Question: “I know there’s a debate of inflation vs. deflation (as suggested by the Kress cycles) at the moment.  I think the only way inflation will come is if the liquidity in the system from printing money jumps to commodities (i.e. cost-push rather than demand-pull), which may well happen if the stock market continues to falter (basically a repeat of 2007-08). This may then kill the economy anyway.  I therefore feel the Fed is somewhat backed into a corner and can't raise base rates (even if bond yields are suggesting they will, or that inflation is coming).  What do you think?”

Answer: Let’s say for argument’s sake that stocks take a beating in 2014 as the final leg of the 120-year cycle bears down on the economy.  Is it necessary that commodities benefit from the excessive liquidity provided by the Fed?  Could we not see instead a repeat of 2008 when both stocks and commodities went down together?  Financial crises usually hit both equities and hard assets since investors are forced to liquidate positions in order to raise cash.  Even if the market avoids a crisis between now and 2014 (doubtful), keep in mind that much of the commodities weakness of recent months has been due to slackening demand from overseas as the effects of Kress cycle deflation are felt in Europe and Asia.  This will eventually make its way to our shores.

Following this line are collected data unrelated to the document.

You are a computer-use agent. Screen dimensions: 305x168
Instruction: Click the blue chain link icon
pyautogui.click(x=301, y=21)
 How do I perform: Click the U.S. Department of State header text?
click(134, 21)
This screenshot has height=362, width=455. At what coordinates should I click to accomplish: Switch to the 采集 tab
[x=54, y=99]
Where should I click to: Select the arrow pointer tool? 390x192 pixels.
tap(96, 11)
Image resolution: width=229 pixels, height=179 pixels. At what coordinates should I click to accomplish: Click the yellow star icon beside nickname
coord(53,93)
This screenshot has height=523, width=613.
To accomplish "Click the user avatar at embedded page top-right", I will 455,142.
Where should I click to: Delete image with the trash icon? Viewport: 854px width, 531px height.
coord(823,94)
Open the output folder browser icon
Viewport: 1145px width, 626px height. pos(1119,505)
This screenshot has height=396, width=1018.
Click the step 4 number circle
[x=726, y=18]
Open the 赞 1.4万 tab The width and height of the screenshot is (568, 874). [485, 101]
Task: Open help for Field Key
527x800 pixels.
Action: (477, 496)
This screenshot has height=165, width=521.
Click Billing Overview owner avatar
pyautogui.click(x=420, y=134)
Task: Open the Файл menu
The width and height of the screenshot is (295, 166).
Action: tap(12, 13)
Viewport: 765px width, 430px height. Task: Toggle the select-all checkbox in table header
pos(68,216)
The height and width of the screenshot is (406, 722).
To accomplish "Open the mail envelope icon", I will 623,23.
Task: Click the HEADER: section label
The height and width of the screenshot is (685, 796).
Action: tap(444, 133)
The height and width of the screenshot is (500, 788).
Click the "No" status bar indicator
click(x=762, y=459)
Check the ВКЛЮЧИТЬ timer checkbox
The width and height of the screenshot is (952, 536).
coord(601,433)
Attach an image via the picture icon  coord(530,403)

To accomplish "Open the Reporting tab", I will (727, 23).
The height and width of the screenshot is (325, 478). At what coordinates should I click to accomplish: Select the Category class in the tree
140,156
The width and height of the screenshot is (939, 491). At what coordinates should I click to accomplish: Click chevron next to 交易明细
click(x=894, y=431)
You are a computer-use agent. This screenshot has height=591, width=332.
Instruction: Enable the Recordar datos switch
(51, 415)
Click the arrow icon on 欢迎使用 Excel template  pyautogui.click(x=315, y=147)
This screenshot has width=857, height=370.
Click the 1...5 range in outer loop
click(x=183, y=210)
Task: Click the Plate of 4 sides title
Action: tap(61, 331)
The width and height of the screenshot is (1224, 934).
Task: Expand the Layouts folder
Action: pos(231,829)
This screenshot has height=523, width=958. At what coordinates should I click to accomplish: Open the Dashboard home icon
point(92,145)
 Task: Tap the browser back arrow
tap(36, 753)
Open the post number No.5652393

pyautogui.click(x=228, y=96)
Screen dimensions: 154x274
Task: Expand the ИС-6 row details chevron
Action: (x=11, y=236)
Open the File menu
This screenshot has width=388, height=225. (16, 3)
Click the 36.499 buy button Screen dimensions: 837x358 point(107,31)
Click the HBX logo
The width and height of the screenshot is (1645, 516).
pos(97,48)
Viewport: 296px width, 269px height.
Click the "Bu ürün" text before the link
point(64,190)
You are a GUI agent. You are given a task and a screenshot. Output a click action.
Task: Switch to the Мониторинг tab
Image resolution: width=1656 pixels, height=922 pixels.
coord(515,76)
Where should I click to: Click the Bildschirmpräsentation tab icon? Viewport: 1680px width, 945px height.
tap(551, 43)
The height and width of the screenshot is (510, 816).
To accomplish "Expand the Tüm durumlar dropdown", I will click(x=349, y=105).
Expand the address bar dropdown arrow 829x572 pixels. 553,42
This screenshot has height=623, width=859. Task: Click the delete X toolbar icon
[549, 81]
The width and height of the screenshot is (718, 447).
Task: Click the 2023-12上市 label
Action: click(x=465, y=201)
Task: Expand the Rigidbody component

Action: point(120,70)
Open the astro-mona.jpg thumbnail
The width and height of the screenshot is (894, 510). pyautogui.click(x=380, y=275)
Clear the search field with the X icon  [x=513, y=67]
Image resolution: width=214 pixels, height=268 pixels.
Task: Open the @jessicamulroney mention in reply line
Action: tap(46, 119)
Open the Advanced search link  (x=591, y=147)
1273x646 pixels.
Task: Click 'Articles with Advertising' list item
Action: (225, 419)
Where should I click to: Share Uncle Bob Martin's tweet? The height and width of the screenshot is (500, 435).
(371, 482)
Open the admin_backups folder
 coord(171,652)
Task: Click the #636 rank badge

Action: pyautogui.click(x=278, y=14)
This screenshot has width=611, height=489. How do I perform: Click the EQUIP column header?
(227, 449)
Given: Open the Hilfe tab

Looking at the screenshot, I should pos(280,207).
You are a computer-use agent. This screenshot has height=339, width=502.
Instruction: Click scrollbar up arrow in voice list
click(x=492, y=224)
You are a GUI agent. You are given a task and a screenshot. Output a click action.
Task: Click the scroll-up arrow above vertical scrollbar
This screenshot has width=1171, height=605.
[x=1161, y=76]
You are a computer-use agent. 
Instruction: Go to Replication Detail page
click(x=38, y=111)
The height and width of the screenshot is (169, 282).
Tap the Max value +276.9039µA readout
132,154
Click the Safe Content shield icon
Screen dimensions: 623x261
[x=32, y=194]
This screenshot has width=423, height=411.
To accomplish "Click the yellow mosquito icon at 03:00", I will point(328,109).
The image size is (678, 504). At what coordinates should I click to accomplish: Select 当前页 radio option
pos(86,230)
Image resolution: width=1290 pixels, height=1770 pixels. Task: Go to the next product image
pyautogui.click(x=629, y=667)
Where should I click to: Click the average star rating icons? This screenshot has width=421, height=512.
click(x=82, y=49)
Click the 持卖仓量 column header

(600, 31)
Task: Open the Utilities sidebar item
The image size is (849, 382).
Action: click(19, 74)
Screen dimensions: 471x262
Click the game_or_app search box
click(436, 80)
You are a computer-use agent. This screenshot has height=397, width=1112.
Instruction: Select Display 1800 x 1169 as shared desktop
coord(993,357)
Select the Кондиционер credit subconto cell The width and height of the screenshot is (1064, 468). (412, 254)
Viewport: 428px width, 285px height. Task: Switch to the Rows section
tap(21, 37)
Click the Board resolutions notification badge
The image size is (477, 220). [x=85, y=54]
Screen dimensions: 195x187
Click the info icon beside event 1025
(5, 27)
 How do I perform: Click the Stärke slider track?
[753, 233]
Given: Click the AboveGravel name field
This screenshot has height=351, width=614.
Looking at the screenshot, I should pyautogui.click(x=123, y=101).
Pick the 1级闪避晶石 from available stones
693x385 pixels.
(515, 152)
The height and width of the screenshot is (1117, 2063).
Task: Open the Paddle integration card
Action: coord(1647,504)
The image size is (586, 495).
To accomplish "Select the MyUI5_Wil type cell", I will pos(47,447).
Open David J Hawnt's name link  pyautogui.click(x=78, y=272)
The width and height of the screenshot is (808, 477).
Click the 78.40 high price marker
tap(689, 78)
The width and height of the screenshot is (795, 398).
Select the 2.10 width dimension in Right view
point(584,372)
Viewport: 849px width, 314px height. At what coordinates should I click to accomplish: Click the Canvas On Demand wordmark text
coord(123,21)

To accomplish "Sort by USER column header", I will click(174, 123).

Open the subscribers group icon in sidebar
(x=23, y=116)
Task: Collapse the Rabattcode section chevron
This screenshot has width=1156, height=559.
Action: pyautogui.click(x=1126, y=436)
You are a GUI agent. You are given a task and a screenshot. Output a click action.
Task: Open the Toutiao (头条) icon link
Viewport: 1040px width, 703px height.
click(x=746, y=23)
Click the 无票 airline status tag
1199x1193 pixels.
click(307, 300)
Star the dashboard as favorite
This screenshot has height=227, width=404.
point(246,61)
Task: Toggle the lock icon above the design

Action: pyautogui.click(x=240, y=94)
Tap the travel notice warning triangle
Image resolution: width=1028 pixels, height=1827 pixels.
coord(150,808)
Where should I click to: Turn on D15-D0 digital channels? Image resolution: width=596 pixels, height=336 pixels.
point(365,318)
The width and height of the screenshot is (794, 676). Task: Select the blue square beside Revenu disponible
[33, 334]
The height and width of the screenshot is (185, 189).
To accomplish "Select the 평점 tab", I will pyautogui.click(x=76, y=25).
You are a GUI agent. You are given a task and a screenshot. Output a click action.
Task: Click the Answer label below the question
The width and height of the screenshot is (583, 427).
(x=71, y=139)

As for the recent rally in bond yields, it should be kept in its proper perspective.  It’s not necessarily the start of a new trend but instead is likely a recoil rally from an extremely oversold technical condition.  It may also be the result of investors sensing an improvement in the economy’s near-term prospects as some have suggested.  The long-term Kress cycle tells us to be prepared for continued low interest rates between now and late 2014, however.  It’s highly unlikely that inflation will become a pressing concern until after 2014.